Gaming Elitism Isn’t Dead

Top 10 Things I Hate As A Gamer
What's going on at the movies?

gaming tableThis probably isn’t news to you, but no matter how many times we sit down and have the discussion of “this is a game and there isn’t a wrong way to play it,” there are still going to be people who will be glad to tell you exactly how you’re having fun wrong. Most of what I end up seeing personally are hardcore roll players getting upset because people aren’t min-maxed.

Heaven forbid you roll a character that for role play reasons wants to do something they aren’t mechanically the best at. Oh no, someone didn’t put their best stat in the right place and isn’t doing as much damage as I would have if I had made that character, whatever shall we do? Someone call the fun police.

And role players, don’t think you’re getting out of this. It’s been a while, but I have seen you guys sneering about people who come to the table with no backstory to speak of and who just want to play the mysterious optimized stranger who hits hard and gets treasure.

Here’s the thing. It’s a roleplaying game. It’s a roleplaying game. It’s a roleplaying game. We wouldn’t have any of it without both sides, and if a player falls a little closer to one side of that descriptor than the other, who are you to tell them they’re doing it wrong? Who are you to insinuate they aren’t a “real gamer” because of it?

RRaistlin in Red Robes.
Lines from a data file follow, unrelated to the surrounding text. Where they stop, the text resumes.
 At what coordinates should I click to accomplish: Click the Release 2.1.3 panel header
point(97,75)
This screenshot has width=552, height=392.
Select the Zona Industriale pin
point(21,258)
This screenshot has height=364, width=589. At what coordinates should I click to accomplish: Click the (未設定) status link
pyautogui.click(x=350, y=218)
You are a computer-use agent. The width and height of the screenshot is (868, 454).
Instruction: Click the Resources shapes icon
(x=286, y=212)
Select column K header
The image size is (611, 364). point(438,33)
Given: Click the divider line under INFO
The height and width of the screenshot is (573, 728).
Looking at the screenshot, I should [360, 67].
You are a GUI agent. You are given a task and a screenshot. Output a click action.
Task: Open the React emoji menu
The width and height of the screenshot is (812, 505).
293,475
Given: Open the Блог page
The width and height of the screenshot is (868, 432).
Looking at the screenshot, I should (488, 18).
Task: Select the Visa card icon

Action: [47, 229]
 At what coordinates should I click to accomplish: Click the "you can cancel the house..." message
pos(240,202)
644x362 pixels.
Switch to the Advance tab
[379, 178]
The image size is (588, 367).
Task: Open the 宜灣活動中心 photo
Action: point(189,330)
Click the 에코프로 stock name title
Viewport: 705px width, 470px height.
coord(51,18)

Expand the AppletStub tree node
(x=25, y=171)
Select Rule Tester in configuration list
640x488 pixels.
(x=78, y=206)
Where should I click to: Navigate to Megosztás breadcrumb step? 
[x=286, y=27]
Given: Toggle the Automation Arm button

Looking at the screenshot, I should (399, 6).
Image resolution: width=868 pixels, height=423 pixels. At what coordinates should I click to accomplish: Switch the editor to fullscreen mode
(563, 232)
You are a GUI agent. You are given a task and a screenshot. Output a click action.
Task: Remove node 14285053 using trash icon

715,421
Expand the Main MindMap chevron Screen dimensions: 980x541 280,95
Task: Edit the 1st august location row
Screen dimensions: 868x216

Image by Vera Gentinetta. (Photo credit: Wikipedia)

One of the most famous characters in D&D’s entire history was sub-optimally built. That’s right, I’m pulling the Raistlin card. More people remember him than anyone else who was in his party.

Here’s the thing: It’s okay to just want to make a character and play that character without worrying about what build is going to give you the best of everything. For some people, it feels like a more authentic experience. It doesn’t make you less of a gamer. either. How ridiculous is that concept? As though we’re all going to some bureau where little goblins with sharp teeth and sneers either stamp you “gamer” or … what? What else do you call someone who plays games all the time?

From where I’m standing, the implication is the rest of us are just pretending. That, my friends, is called elitism. Can we pause for a second and really think about whether or not our crowd has any right to engage in that sort of behavior? At its core, what we’re doing is sitting down with polyhedral shapes and letting what side of them comes up top (or on bottom in the case of some d4s) dictate what happens in an imaginary world. We get super worked up about it.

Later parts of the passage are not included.